SOURCE MATERIAL:
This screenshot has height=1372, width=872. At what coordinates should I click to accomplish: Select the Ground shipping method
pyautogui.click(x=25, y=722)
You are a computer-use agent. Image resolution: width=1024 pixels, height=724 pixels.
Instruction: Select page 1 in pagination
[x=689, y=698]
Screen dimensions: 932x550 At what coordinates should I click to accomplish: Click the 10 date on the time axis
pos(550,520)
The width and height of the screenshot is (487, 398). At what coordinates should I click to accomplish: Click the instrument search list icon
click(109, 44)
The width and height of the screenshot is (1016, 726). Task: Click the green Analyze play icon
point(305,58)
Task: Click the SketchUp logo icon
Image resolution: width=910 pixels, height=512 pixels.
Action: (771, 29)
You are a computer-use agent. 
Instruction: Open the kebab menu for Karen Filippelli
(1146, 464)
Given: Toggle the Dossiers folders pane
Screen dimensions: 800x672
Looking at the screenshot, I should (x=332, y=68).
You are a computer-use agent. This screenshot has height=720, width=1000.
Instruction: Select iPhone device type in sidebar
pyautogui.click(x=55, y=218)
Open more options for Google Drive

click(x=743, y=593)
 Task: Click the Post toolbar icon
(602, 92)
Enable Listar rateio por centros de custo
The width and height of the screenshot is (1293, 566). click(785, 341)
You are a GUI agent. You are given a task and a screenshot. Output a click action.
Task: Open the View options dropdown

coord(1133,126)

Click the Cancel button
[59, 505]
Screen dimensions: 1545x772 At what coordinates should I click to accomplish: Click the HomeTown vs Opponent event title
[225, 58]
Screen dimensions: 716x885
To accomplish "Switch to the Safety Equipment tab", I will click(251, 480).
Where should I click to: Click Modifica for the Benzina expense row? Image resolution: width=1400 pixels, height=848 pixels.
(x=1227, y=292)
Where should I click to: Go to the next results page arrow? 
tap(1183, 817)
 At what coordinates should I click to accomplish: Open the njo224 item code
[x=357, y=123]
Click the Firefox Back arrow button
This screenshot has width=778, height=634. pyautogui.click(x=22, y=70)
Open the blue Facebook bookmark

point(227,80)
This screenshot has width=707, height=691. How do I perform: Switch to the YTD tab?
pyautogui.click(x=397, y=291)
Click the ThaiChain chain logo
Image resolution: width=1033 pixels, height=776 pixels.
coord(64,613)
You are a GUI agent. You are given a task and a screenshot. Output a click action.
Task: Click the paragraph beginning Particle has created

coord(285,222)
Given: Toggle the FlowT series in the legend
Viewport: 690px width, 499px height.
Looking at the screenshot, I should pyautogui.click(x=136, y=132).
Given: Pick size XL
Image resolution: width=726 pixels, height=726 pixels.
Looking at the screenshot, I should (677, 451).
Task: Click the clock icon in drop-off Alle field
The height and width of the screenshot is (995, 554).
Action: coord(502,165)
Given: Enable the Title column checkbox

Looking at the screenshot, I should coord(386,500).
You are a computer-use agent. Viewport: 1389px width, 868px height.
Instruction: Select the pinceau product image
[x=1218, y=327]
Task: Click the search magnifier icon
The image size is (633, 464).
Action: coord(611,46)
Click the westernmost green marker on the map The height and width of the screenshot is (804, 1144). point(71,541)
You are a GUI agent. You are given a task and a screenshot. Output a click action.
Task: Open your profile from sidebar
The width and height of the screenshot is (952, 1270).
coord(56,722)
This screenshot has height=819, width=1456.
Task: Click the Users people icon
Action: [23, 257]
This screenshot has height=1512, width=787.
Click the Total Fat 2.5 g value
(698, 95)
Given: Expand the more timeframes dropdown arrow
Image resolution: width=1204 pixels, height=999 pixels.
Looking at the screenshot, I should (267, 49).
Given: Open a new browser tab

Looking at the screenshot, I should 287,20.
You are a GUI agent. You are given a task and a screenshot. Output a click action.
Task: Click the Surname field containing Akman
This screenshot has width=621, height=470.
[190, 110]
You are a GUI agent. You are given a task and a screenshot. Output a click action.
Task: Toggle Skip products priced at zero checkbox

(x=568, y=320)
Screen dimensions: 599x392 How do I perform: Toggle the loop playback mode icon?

REQUIRED ACTION: In the data above, find the line that contains "This screenshot has width=707, height=691." and the line that contains "Task: Click the Surname". Repeat exactly those lines and every line between them, and only those.

WRITTEN RESPONSE:
This screenshot has width=707, height=691. How do I perform: Switch to the YTD tab?
pyautogui.click(x=397, y=291)
Click the ThaiChain chain logo
Image resolution: width=1033 pixels, height=776 pixels.
coord(64,613)
You are a GUI agent. You are given a task and a screenshot. Output a click action.
Task: Click the paragraph beginning Particle has created

coord(285,222)
Given: Toggle the FlowT series in the legend
Viewport: 690px width, 499px height.
Looking at the screenshot, I should pyautogui.click(x=136, y=132).
Given: Pick size XL
Image resolution: width=726 pixels, height=726 pixels.
Looking at the screenshot, I should (677, 451).
Task: Click the clock icon in drop-off Alle field
The height and width of the screenshot is (995, 554).
Action: coord(502,165)
Given: Enable the Title column checkbox

Looking at the screenshot, I should coord(386,500).
You are a computer-use agent. Viewport: 1389px width, 868px height.
Instruction: Select the pinceau product image
[x=1218, y=327]
Task: Click the search magnifier icon
The image size is (633, 464).
Action: coord(611,46)
Click the westernmost green marker on the map The height and width of the screenshot is (804, 1144). point(71,541)
You are a GUI agent. You are given a task and a screenshot. Output a click action.
Task: Open your profile from sidebar
The width and height of the screenshot is (952, 1270).
coord(56,722)
This screenshot has height=819, width=1456.
Task: Click the Users people icon
Action: [23, 257]
This screenshot has height=1512, width=787.
Click the Total Fat 2.5 g value
(698, 95)
Given: Expand the more timeframes dropdown arrow
Image resolution: width=1204 pixels, height=999 pixels.
Looking at the screenshot, I should (267, 49).
Given: Open a new browser tab

Looking at the screenshot, I should 287,20.
You are a GUI agent. You are given a task and a screenshot. Output a click action.
Task: Click the Surname field containing Akman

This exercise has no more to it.